Stored data entries:

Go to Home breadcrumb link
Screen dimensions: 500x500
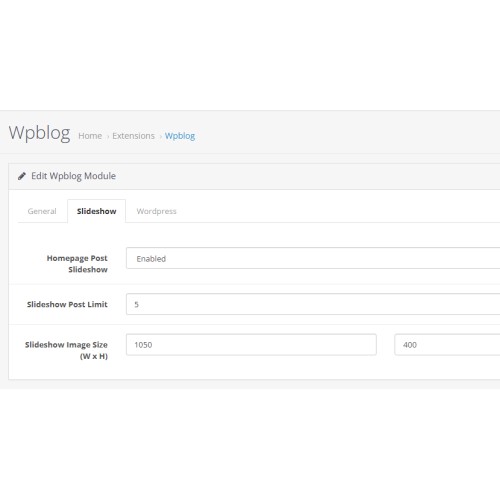point(90,136)
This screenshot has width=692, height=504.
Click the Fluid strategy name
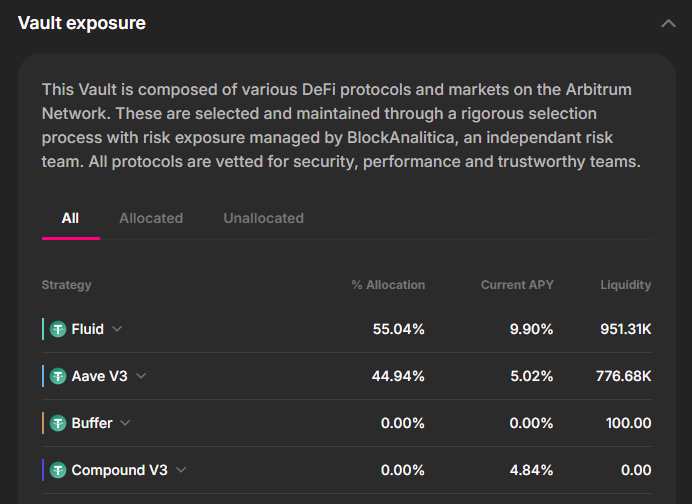click(x=88, y=329)
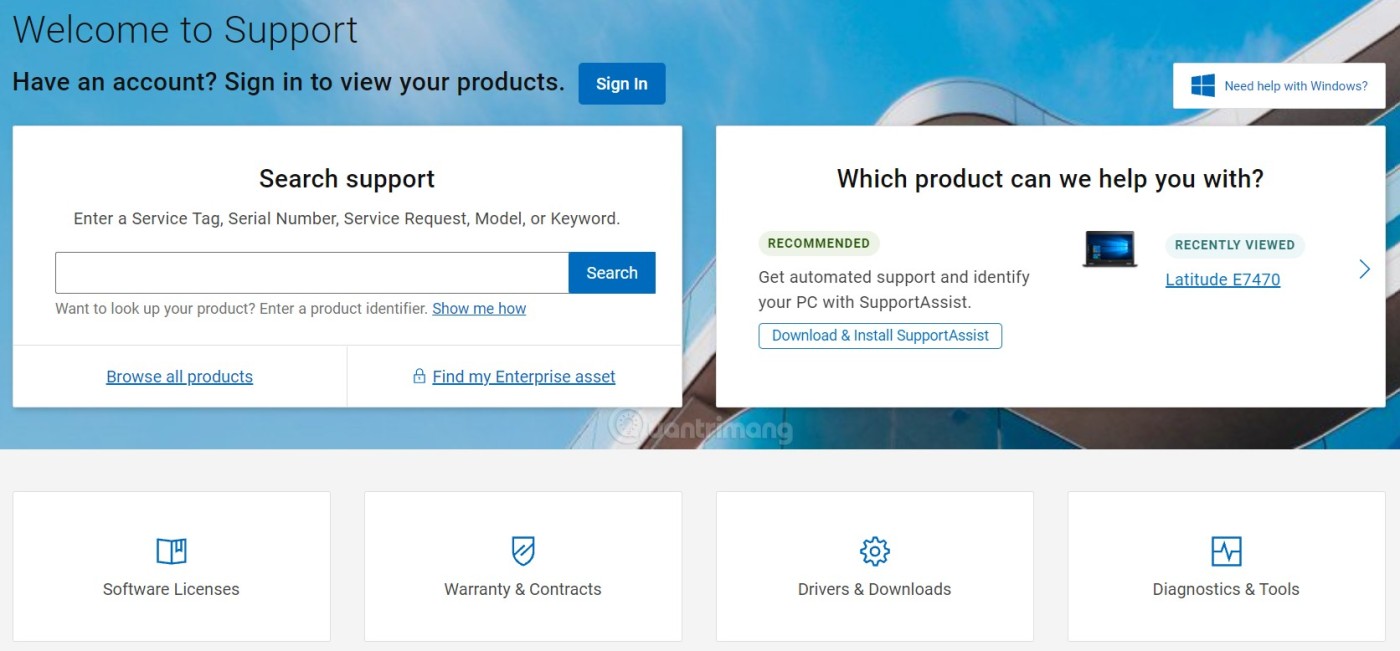Click the blue Search button
This screenshot has width=1400, height=651.
tap(612, 273)
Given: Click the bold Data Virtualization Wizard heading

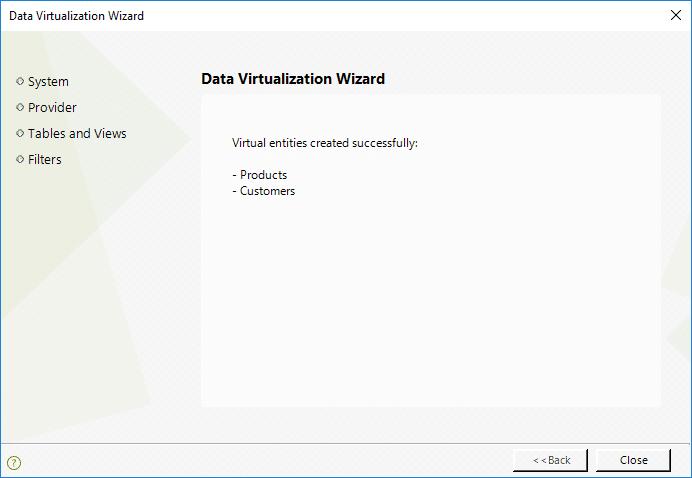Looking at the screenshot, I should [x=293, y=79].
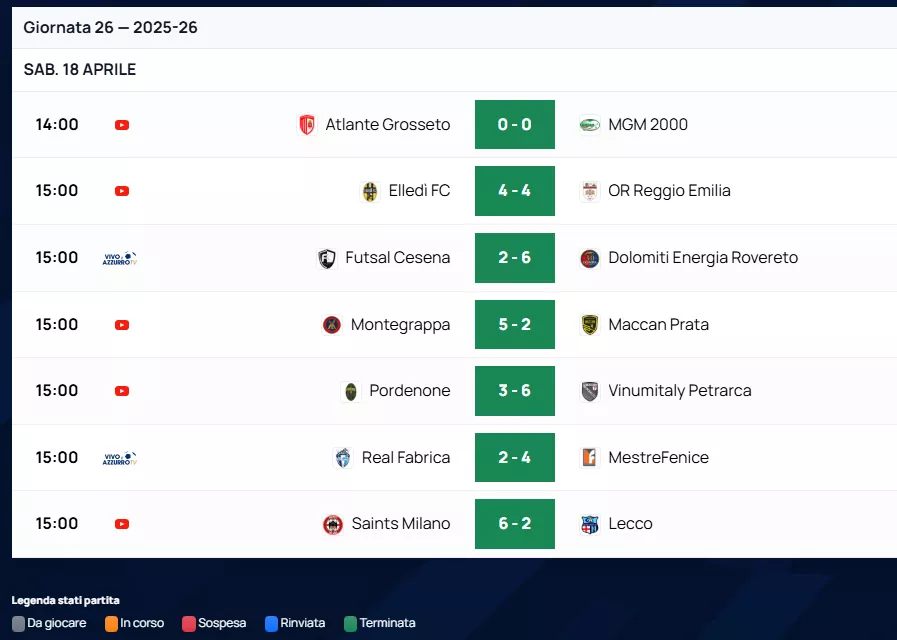Image resolution: width=897 pixels, height=640 pixels.
Task: Click Vivo Azzurro TV icon for Futsal Cesena match
Action: pos(119,258)

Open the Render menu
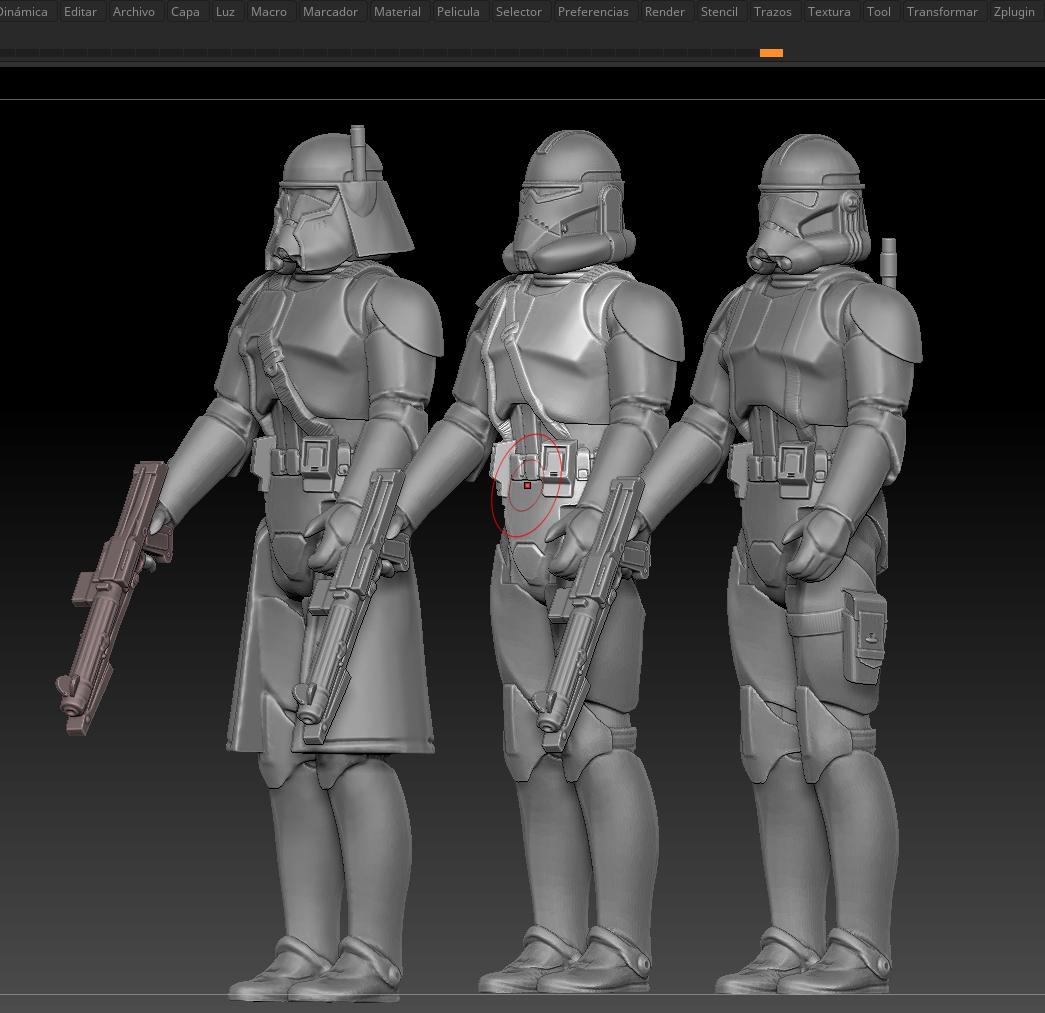[665, 12]
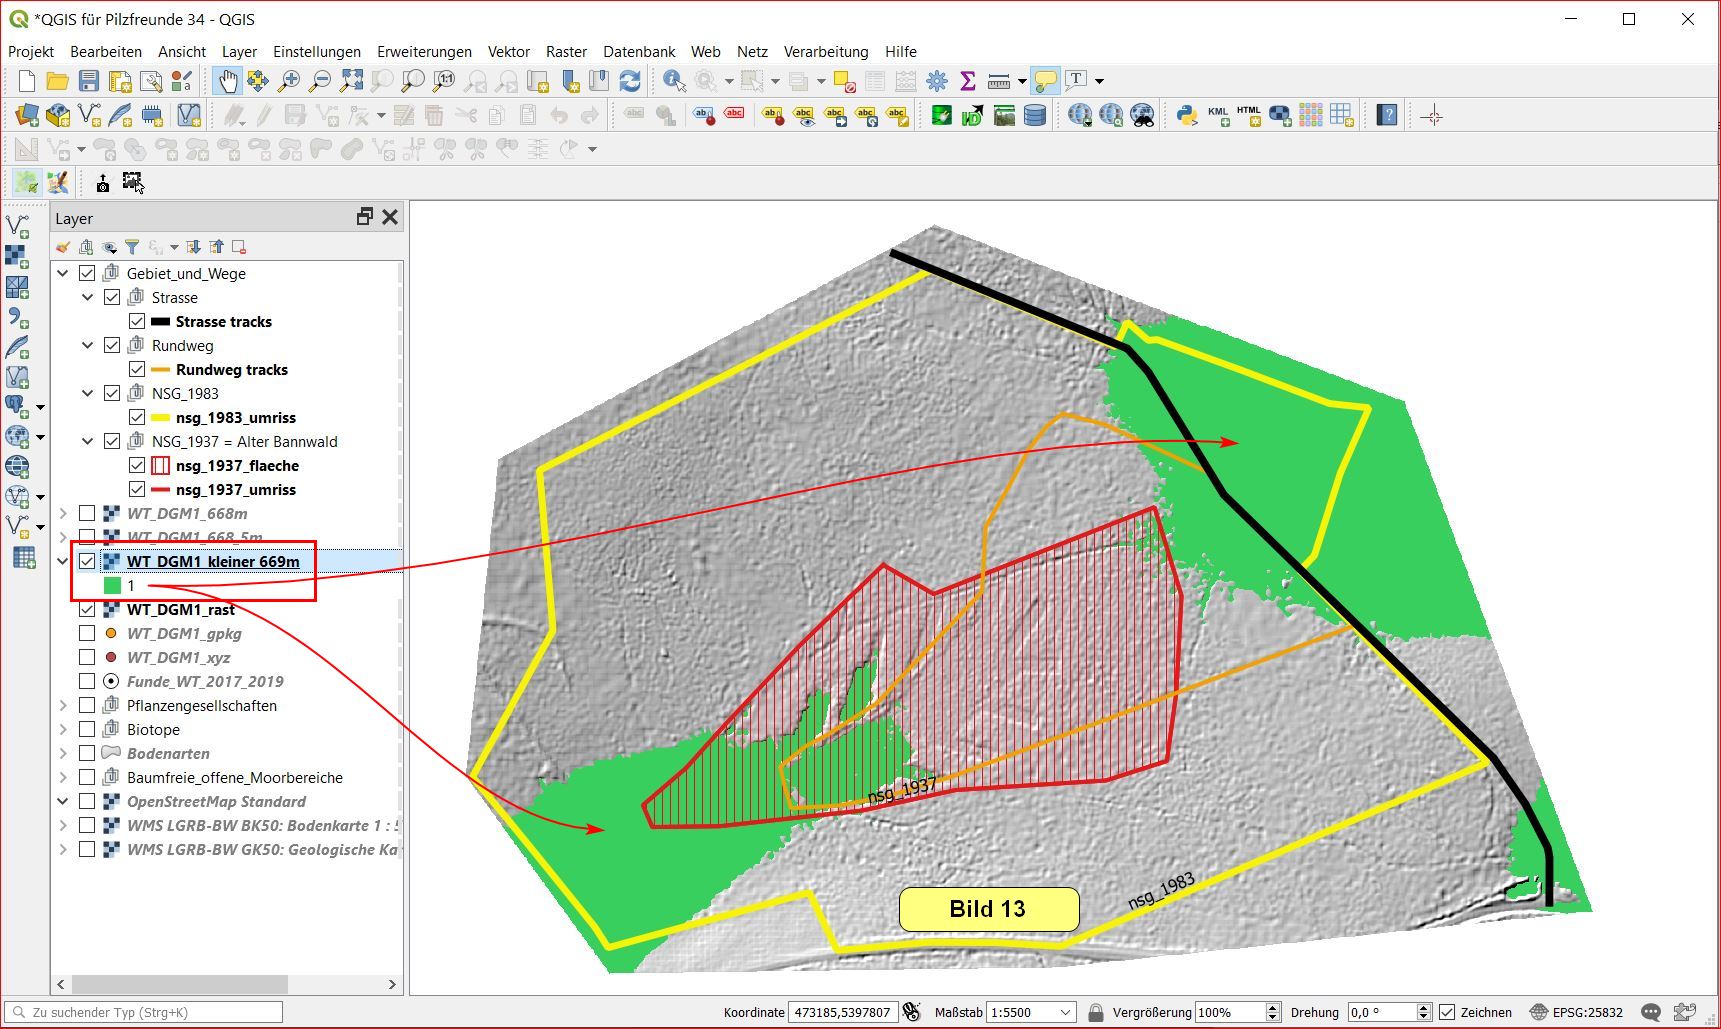The image size is (1721, 1029).
Task: Click the Zoom In magnifier tool
Action: coord(289,81)
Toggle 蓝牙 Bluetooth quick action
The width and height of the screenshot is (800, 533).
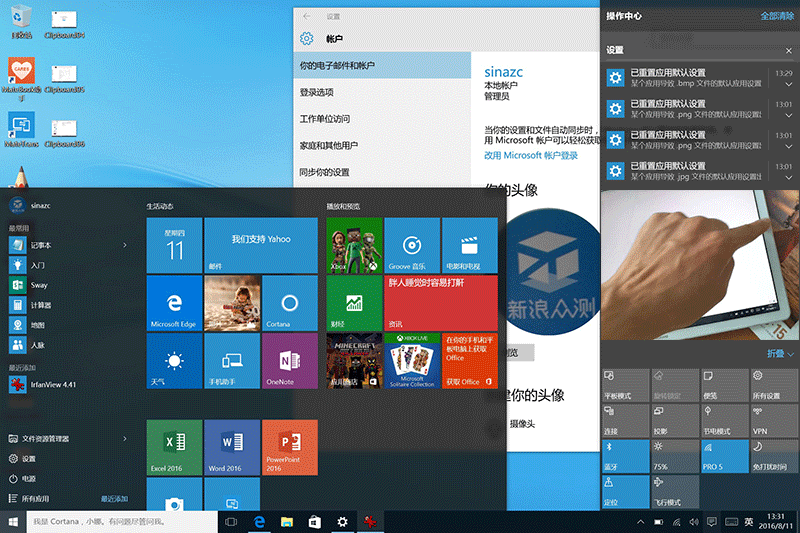(624, 455)
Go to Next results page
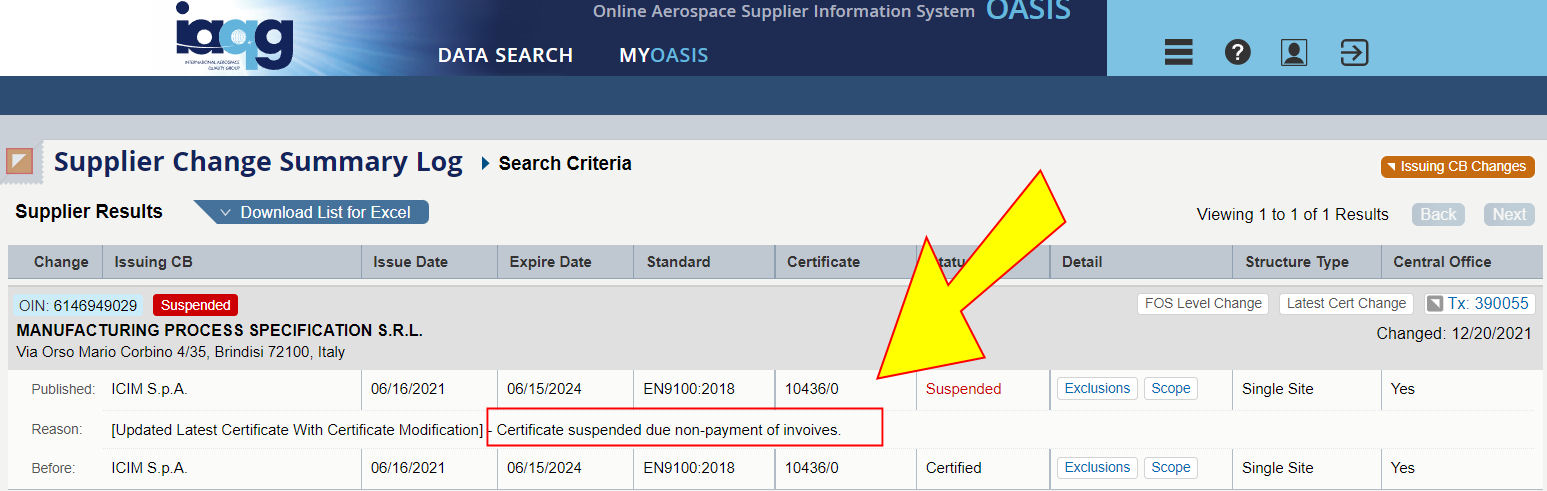 (x=1509, y=214)
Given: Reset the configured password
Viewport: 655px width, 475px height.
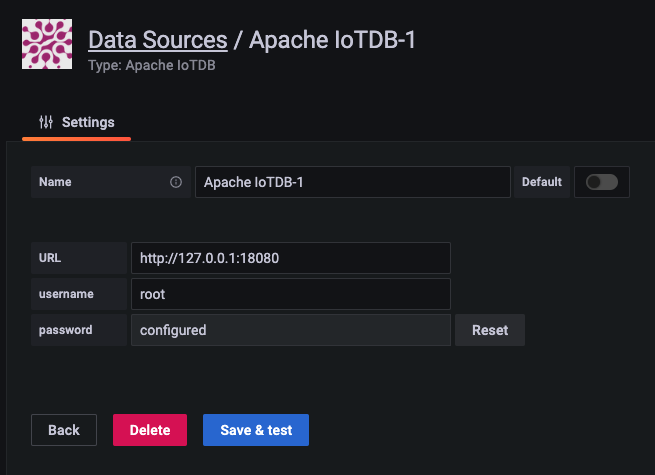Looking at the screenshot, I should [x=490, y=330].
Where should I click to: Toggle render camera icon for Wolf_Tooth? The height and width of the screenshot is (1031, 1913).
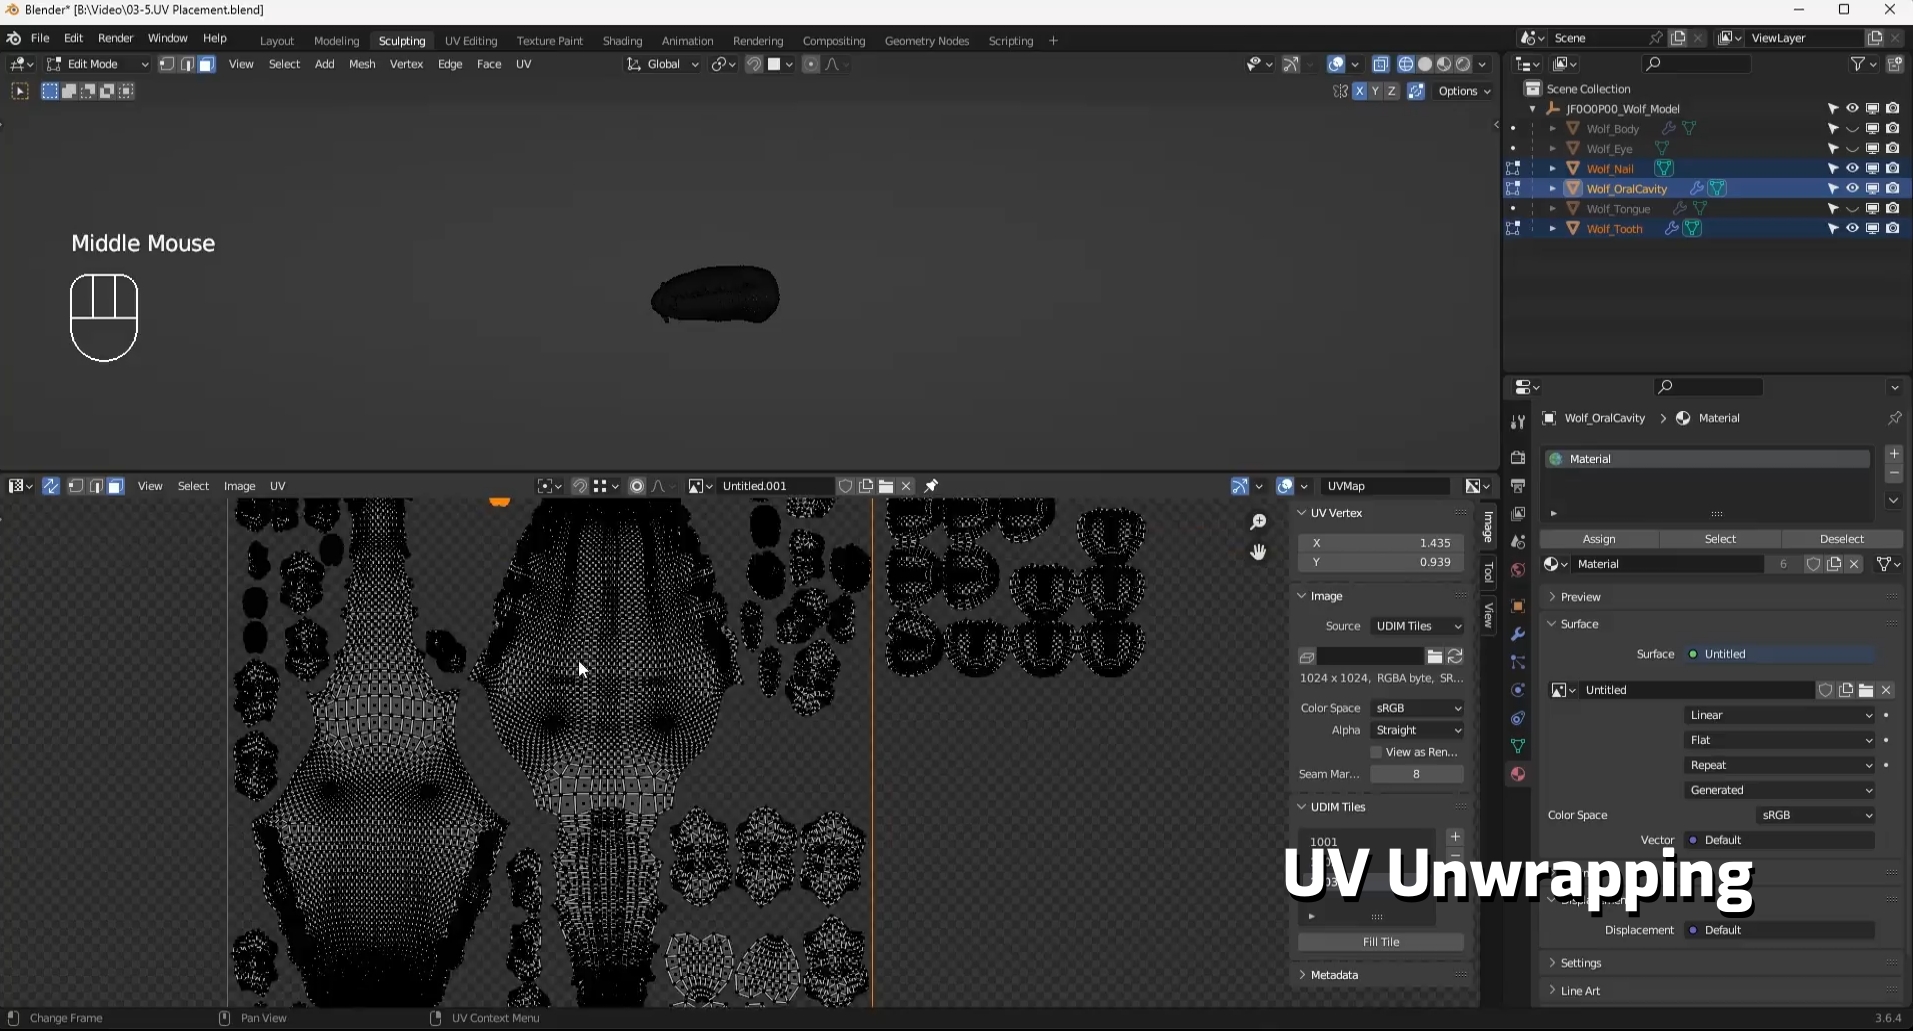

■ What you should do ■
Your copy should match every record exactly and contain no pictures.

■ Task result ■
Go to Home breadcrumb link
Screen dimensions: 500x500
point(90,136)
This screenshot has width=692, height=504.
Click the Fluid strategy name
click(x=88, y=329)
Click the blue Search button
This screenshot has width=1400, height=651.
tap(612, 273)
Given: Click the bold Data Virtualization Wizard heading

Looking at the screenshot, I should [x=293, y=79].
Image resolution: width=897 pixels, height=640 pixels.
Task: Click Vivo Azzurro TV icon for Futsal Cesena match
Action: pos(119,258)

Open the Render menu
[665, 12]
The image size is (1721, 1029).
Task: Click the Zoom In magnifier tool
Action: coord(289,81)
Toggle 蓝牙 Bluetooth quick action
The width and height of the screenshot is (800, 533).
(624, 455)
Go to Next results page
 (x=1509, y=214)
Given: Reset the configured password
Viewport: 655px width, 475px height.
Looking at the screenshot, I should [x=490, y=330].
Where should I click to: Toggle render camera icon for Wolf_Tooth? The height and width of the screenshot is (1031, 1913).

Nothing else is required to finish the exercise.